Ainda que provavelmente envelhecido e com uma barba por fazer, não parecia ter a idade de um avô ou de um parente idoso. Tampouco lhe enxergou traços que o aproximasse de Darlene ou da mulher que varria a calha. É verdade que Darlene havia mencionado vagamente na casa de Gilvan sobre um padrasto, mas não disse nada sobre sua condição. “E por que o diria?”. Pensou que a menina ficaria especialmente envergonhada se soubesse que alguém estava espionando sua intimidade familiar daquele jeito. Onde estava com a cabeça quando veio para cá? Só um verme faria isso. E mesmo assim não conseguia parar de alimentar sua curiosidade mórbida. Talvez ele não fosse pior que aquela gente, afinal de contas.
Se o corpo do provável padrasto indicava o contrário da sáude, sua atitude, por outro lado, mostrava algum viço que se confundia com certa vileza de tratos. Ele apontava com os membros superiores, autoritário, para os cantos da calçada como se cobrasse mais zelo na limpeza por parte da mulher.
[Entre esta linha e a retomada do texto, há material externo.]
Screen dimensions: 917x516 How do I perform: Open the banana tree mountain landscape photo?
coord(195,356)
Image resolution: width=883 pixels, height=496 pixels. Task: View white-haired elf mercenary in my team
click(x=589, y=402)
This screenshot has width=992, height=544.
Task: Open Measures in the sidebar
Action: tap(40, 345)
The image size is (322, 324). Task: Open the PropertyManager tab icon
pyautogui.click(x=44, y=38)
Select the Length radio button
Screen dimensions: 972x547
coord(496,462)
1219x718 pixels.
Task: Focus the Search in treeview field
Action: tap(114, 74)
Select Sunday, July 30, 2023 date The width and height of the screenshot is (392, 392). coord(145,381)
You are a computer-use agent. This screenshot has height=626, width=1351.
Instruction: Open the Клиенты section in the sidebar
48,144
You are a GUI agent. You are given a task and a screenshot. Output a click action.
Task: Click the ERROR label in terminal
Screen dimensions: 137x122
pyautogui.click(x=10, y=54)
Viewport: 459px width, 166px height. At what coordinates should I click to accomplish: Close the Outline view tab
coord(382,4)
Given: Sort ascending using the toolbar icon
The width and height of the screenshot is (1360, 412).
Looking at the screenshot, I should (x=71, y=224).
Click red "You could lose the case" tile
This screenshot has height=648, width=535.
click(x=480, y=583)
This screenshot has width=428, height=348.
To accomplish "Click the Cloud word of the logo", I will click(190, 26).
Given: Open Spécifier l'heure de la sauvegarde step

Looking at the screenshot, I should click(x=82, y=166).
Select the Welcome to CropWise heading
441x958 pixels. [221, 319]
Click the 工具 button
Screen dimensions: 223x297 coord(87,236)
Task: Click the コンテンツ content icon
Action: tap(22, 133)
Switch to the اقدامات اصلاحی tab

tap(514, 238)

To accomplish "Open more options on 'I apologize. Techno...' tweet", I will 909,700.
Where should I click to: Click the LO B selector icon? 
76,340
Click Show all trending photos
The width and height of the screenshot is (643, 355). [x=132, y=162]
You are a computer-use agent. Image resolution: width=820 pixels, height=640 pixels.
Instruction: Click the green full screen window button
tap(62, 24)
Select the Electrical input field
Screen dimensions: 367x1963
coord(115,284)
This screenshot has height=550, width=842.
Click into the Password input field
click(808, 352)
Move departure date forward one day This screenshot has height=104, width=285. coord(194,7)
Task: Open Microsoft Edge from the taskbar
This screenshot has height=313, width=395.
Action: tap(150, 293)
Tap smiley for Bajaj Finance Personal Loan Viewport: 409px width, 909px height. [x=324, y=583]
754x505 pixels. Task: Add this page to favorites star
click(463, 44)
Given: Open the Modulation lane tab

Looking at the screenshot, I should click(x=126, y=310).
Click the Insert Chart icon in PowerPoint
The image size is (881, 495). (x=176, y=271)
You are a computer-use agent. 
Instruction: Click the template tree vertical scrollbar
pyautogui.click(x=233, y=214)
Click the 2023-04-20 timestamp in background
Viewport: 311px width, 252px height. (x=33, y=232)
Logo, a mulher levantou a voz e os dois pareciam ter discutido por um tempo. Bento nem considerou buscar informações com os vizinhos sobre Darlene, apenas enfiou a mão no bolso e separou a nota de cinco reais. Queria abandonar o mercadinho o quanto antes.
No caminho até o caixa, o coração de Bento quase parou ao perceber que a menina que tanto esperava ver (e não ver ao mesmo tempo) havia despontado de dentro da sala para um lote baldio vizinho, trazendo nas duas mãos um ventilador velho e provavelmente estragado para descarte. Ela, que estava casualmente provocante com o cabelo preso, uma camisa de algodão branca cuja estampa lembrava alguma antiga festividade de Igreja Católica e um curto short de brim, passou descalça à direita do homem que a retribuiu com um olhar seco sobre as suas coxas adolescentes. Este, todavia, desviou cinicamente o rosto quando Darlene retornou de cabeça baixa para dentro da casa amarela.
Em seguida, os olhos perdidos do cadeirante encontrou os do espião do outro lado da rua. Bento tentou disfarçar, mas o cadeirante percebeu que estava sendo vigiado e fixou o olhar como num desafio.
— Qual o seu nome, meu filho? — disse a senhora do caixa, abaixando o volume da mini-TV.
— Hã? É, é Bento — deitou os cinco reais na mesa.
— Você não é daqui não, né? Senão eu já tinha te visto. Você é filho de quem?
— Sou não, tô na casa de uma tia — mentiu.
De longe, o inválido girou sua cadeira para melhor encarar Bento.
— Veridiana, olha só o olho desse menino, ele não é bonito?
— Dá não! Muito novinho pra mim — disse Veridiana.
— Mas ele vai crescer — insistiu a repelente senhora sem que lhe devolvesse o troco — e vai virar um homão.
O cadeirante, não satisfeito em apenas encarar, passou naquele momento a apontar o dedo em direção ao mercadinho e a dizer algo para a mãe de Darlene, que também lhe observava de longe. Saia, Bento!
— Só isso, meu anjo?
Bento nem se deu ao trabalho de respondê-la, apenas tomou-lhe o troco e saiu em passos rápidos pela calçada com o Lolita na mão — “você deixou o menino sem graça” — foi o que ouviu ao fundo enquanto se distanciava da casa amarela. Olhou para trás mais uma vez e notou que o cínico e pervertido parasita que morava na casa de Darlene ainda o seguia com os olhos.
Quando ganhou a distância de um quarteirão, Bento começou a correr como um coelho assustado em busca de ruas familiares. Enquanto as moedas tilintavam em seu bolso, Bento percebeu que era observado também pelos piores tipos do bairro: bêbados, mendigos e ladrões de veículos em potencial. E no caminho de volta, deixando para trás a quadra poliesportiva de onde se dava uma partida de basquete, Bento teve a impressão de ter ouvido fogos de artifício explodirem no céu do Lagoinha.